Florida withholds school officials’ pay over mask mandates
Florida is escalating the battle over masks in schools by taking aim at administrators, with the state’s Department of Education on Monday saying it is withholding pay for school board members in two districts that are requiring facial coverings.
The move comes after Florida Governor Ron DeSantis suffered a court loss over his executive order that bans mask requirements in schools. In his ruling on Friday, Leon County Circuit Judge John C. Cooper agreed with a group of parents who claimed in a lawsuit that DeSantis’ order is.
On Monday, however, Florida Commissioner of Education Richard Corcoran said in a statement that the agency was withholding the monthly salaries of school board members in Alachua and Broward County, home to Gainesville and Fort Lauderdale, respectively, over their mask mandates. Corcoran framed the issue as one of parental rights, even as Florida’s COVID-19 cases reach a pandemic peak of more than 20,000 cases per day.
“We’re going to fight to protect parent’s rights to make health care decisions for their children,” Corcoran said in the statement. “What’s unacceptable is the politicians who have raised their right hands and pledged, under oath, to uphold the Constitution but are not doing so.”
In the last two weeks, more than 400 students and 50 teachers in the Alachua School District have tested positive for COVID-19, data show. More than 350 students and teachers in Broward County have tested positive, while 4,000 students are in quarantine, according to CBS Miami.
School board members in Broward County earn almost $47,000 per year, while those in Alachua earn just over $40,000, according to Florida’s Office of Economic and Demographic Research. It’s unclear if the school board members will see a hit to their income, as the Biden administration said earlier this month it would tap stimulus funding to make up the difference if Florida were to cut teachers’ or board members’ pay over mask rules.
On the same day that Florida announced the salary cuts, the Biden administration said it was opening a civil rights investigation into five statesto determine whether those rules discriminate against students with disabilities. Florida — as well as Texas, Arkansas and Arizona — aren’t included in the investigation because “those states’ bans on universal indoor masking are not currently being enforced as a result of court orders or other state actions,” the Department of Education said in a statement.

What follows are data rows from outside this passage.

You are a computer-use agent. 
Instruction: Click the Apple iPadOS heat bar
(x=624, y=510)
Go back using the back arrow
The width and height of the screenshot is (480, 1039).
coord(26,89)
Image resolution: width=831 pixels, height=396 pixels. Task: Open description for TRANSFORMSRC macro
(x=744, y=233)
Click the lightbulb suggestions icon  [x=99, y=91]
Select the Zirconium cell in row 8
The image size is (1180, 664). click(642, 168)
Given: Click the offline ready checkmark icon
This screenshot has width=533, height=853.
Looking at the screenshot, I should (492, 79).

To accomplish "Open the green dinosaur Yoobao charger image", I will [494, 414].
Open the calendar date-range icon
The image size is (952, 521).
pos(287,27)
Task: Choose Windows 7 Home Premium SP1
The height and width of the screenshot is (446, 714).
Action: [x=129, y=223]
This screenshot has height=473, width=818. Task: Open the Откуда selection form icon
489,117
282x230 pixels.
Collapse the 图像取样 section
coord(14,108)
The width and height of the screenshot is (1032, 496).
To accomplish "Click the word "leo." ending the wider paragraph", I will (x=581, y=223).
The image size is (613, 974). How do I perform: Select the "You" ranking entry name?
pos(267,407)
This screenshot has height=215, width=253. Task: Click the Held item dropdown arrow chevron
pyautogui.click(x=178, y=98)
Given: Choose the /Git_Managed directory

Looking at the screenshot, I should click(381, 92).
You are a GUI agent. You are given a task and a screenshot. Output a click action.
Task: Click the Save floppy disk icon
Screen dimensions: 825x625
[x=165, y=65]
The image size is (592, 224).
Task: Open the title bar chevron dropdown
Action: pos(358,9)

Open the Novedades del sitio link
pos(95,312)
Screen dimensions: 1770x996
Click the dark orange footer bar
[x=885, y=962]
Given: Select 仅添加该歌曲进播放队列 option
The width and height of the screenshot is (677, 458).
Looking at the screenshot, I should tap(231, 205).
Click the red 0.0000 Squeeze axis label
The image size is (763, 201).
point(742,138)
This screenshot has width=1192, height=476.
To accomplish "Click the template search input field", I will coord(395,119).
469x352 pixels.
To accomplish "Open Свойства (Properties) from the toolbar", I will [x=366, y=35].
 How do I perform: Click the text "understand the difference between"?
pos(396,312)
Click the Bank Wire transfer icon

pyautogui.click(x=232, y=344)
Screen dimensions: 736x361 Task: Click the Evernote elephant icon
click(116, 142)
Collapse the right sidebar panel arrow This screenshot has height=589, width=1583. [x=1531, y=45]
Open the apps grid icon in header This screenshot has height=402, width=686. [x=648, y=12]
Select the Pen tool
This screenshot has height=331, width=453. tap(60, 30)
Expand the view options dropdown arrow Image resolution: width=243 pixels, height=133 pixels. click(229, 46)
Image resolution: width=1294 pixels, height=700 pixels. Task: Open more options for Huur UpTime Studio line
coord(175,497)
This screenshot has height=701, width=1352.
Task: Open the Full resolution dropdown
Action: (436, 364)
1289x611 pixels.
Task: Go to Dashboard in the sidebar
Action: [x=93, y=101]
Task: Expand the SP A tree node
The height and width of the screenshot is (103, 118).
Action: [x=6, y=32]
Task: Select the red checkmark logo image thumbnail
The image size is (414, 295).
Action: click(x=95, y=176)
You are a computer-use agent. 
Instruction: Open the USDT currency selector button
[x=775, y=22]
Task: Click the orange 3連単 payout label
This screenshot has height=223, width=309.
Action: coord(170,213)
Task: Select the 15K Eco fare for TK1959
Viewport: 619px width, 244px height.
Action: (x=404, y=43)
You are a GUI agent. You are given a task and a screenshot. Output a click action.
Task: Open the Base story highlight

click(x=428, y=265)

One school board member in Broward County countered Corcoran’s statement by saying she is following her pledge to provide a safe school for students.
“Perhaps Commissioner Corcoran should reread the Florida Constitution because I swore an oath to ‘provide a safe, secure and high-quality system of free public schools,'” Broward County school board member Sarah Leonardi wrote on Twitter.
Broward School Board Chair Dr. Rosalind Osgood told CBS Miami the district is mandating masks because some schools are over capacity with enrollment, which makes it difficult for students to maintain social distancing between themselves.
“We cannot practice six feet of social distancing in most schools, that’s why we are telling them to wear masks as a mitigation tool,” Osgood said.